Massive put buying on MicroStrategy triggered a sell-off in the stock, dragging Bitcoin lower as the MSTR premium compression accelerated.
Massive put buying on MicroStrategy triggered a sell-off in the stock, dragging Bitcoin lower as the MSTR premium compression accelerated.

MicroStrategy fell 28% year to date as heavy put buying triggered a sell-off in the stock, dragging Bitcoin lower alongside the proxy trade between the two assets.
"Options flow on MSTR has been overwhelmingly bearish, with put volume surging to levels that forced dealers to hedge by selling the underlying stock," Nina Volkov, a crypto macro analyst, said. "When MSTR drops, the Bitcoin proxy trade unwinds, and spot BTC feels the pressure."

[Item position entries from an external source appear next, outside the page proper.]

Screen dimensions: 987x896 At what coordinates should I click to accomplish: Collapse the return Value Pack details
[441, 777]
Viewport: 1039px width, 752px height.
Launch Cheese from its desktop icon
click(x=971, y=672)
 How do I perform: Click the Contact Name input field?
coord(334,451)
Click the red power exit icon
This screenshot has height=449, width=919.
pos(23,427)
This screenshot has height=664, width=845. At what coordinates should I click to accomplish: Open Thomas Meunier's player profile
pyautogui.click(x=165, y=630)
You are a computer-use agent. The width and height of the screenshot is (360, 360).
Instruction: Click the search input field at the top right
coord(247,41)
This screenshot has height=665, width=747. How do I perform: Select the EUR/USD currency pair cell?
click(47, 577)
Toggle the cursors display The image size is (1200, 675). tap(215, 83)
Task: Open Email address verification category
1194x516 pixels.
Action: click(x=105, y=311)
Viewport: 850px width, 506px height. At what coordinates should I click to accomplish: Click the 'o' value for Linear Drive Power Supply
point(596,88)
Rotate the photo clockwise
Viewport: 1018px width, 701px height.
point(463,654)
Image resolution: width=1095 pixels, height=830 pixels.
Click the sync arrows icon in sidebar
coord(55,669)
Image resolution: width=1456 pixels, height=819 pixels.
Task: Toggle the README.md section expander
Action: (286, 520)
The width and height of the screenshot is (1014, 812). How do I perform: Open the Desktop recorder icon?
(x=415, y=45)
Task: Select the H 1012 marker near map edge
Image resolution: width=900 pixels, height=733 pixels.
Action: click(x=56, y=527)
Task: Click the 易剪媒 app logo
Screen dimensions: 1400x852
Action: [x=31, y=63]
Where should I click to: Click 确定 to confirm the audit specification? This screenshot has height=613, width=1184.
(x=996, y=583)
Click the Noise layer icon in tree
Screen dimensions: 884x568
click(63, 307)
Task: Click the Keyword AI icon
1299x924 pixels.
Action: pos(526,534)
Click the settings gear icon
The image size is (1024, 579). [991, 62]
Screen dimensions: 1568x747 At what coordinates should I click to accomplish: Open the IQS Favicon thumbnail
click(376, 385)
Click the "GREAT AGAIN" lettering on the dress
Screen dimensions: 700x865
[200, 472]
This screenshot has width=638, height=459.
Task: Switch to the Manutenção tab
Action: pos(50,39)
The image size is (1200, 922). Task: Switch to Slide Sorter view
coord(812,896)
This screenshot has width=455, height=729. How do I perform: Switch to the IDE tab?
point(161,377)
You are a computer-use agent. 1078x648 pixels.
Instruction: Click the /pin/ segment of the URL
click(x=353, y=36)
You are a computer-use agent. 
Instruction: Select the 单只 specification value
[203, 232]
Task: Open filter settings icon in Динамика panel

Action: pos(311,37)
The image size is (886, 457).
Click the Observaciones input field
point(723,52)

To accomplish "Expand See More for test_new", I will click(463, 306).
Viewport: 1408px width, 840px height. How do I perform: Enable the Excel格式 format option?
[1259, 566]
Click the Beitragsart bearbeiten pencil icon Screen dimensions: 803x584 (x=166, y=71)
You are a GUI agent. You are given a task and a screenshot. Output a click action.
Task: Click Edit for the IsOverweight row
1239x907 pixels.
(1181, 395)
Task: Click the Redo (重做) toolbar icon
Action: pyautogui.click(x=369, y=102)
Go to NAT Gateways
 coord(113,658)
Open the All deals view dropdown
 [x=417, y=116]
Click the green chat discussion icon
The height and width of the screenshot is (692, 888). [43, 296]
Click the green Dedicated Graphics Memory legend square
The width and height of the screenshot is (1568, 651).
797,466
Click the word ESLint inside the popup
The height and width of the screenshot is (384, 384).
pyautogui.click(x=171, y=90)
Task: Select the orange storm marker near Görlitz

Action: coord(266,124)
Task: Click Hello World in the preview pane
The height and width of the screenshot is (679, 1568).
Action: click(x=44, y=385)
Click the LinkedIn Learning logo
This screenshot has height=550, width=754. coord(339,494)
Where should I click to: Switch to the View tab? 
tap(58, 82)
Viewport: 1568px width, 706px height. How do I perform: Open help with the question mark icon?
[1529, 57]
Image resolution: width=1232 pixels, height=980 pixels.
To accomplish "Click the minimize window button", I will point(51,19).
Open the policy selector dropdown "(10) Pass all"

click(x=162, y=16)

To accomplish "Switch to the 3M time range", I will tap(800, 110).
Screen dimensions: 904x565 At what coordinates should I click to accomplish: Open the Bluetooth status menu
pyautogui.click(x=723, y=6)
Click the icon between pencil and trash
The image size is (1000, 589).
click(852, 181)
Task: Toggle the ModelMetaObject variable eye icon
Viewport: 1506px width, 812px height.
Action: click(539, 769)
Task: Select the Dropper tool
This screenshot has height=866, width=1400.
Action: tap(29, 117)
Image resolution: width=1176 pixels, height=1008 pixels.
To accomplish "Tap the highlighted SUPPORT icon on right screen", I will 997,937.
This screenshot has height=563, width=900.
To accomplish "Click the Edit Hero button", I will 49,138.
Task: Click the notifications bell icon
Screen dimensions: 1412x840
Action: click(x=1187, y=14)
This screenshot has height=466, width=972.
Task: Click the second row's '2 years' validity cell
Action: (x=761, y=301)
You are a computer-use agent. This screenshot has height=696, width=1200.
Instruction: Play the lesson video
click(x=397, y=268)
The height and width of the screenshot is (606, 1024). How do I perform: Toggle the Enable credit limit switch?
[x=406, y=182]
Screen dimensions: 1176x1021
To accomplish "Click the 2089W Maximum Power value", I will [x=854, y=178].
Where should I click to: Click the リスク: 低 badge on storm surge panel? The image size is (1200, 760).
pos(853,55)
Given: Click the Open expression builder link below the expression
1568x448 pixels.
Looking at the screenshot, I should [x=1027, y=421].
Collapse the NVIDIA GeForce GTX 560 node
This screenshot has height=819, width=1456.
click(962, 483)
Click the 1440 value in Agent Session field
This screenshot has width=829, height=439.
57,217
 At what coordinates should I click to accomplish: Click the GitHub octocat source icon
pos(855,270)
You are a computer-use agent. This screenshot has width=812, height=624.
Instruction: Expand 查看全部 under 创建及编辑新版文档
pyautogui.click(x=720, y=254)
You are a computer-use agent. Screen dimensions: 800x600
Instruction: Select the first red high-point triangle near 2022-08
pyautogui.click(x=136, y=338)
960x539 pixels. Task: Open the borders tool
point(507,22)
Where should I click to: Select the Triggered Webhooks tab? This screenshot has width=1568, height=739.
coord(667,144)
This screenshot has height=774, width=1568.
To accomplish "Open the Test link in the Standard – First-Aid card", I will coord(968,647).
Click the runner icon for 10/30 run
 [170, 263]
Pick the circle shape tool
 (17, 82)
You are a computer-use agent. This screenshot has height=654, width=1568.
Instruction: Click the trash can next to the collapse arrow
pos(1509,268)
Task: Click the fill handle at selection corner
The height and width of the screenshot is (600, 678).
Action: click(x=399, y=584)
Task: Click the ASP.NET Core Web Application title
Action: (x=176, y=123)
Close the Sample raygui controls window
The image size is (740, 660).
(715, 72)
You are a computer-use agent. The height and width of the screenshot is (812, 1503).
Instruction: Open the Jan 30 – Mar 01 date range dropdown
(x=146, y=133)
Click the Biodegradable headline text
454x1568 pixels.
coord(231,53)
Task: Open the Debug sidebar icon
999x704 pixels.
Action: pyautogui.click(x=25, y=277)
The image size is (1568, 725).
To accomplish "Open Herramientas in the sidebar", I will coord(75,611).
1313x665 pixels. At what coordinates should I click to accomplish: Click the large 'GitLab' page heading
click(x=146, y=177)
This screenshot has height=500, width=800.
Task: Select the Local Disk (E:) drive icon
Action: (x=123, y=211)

The put buying pushed MicroStrategy's stock to $103.84 as of June 25, down 27.96% year to date and 70.39% over the trailing year, according to market data. Bitcoin fell 27.05% over the same period, underperforming the stock's decline by roughly 43 percentage points — a gap that reflects the premium compression embedded in MSTR's corporate structure. The company's mNAV ratio, which measures share price relative to bitcoin per share, now sits near 1.1x, down from over 2x during the 2024 bull run, meaning buyers are paying roughly a 10% premium for each dollar of bitcoin on the balance sheet.
The sell-off highlights structural vulnerabilities in MicroStrategy's financial strategy. The company holds 847,363 bitcoin on its balance sheet, valued at $51.65 billion in intangible assets as of Q1 2026, against a market cap of roughly $36 billion. Outstanding shares nearly doubled from 192.5 million at the end of 2024 to 333.9 million by Q1 2026, diluting bitcoin per share unless issuance occurs at a sufficiently high premium. The company also carries $8.16 billion in long-term debt and reported a $12.54 billion net loss in Q1 2026, driven by $14.46 billion in unrealized bitcoin losses under fair value accounting.
The premium compression creates a feedback loop for Bitcoin. When MSTR's premium contracts, the stock falls faster than bitcoin, forcing leveraged holders and delta-hedging dealers to sell both assets. MSTR's 30-day historical volatility stands at 71%, compared with roughly 50% for spot bitcoin, amplifying the downside in risk-off moves. The put buying on June 25 accelerated this dynamic, with Polymarket data showing a 99% probability of a down day for MSTR before the session opened.
For investors holding MSTR as a bitcoin proxy, the trade carries an embedded cost that most underestimate. The 10% premium, preferred dividend obligations on instruments like STRC and STRK, and ongoing dilution from ATM stock sales mean MSTR only outperforms bitcoin when the premium expands or when leverage amplifies a rally. In a flat or falling bitcoin market, the structure works in reverse — and the put buying on June 25 showed exactly how that unwind looks in real time.
This article is for informational purposes only and does not constitute investment advice.